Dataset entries
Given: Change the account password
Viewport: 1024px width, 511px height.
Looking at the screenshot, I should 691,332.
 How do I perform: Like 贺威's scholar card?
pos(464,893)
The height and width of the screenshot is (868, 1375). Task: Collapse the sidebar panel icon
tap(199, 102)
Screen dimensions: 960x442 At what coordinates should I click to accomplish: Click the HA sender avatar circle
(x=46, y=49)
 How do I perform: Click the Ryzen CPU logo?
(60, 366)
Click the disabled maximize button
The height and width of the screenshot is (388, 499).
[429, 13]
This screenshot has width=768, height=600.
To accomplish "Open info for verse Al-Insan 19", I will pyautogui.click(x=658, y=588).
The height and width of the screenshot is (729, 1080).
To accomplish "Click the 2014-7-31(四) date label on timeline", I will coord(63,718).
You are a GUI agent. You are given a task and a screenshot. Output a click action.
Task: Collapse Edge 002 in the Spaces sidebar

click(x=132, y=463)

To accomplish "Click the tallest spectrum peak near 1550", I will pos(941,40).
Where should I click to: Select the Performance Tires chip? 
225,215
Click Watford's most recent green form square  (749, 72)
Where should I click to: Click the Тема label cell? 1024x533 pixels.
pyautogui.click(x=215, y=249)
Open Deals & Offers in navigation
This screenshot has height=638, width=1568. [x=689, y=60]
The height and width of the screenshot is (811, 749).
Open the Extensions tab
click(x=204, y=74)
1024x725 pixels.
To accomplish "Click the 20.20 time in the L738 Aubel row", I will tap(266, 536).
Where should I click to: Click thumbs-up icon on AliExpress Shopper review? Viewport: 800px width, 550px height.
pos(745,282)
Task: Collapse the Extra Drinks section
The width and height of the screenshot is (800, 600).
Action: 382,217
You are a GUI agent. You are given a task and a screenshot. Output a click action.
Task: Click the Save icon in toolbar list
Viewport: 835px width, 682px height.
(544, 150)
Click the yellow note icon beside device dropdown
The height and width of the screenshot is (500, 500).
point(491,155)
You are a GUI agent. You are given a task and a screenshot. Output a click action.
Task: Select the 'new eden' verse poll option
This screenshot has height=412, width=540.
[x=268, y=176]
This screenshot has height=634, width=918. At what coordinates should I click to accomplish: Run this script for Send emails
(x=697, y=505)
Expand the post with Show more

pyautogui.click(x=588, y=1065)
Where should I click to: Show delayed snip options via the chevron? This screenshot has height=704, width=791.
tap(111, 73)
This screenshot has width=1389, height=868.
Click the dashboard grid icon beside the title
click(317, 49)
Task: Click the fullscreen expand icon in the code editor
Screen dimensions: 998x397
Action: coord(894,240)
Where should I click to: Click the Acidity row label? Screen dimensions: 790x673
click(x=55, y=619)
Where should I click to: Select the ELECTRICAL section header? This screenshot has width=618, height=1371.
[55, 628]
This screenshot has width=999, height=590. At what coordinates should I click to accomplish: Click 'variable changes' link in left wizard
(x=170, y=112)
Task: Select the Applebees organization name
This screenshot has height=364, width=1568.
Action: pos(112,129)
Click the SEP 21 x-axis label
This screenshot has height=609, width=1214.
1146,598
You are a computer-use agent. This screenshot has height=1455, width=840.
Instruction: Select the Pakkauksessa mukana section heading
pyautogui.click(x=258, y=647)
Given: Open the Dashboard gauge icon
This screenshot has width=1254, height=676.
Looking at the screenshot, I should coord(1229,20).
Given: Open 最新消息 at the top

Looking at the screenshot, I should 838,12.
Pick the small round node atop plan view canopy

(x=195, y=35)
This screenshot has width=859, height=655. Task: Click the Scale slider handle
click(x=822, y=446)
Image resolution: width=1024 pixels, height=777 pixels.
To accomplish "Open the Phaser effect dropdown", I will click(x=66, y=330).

Your task
Only the lines that hold the word "verse" are wanted; each should be pulled from the records.

Response area
To accomplish "Open info for verse Al-Insan 19", I will pyautogui.click(x=658, y=588).
Task: Select the 'new eden' verse poll option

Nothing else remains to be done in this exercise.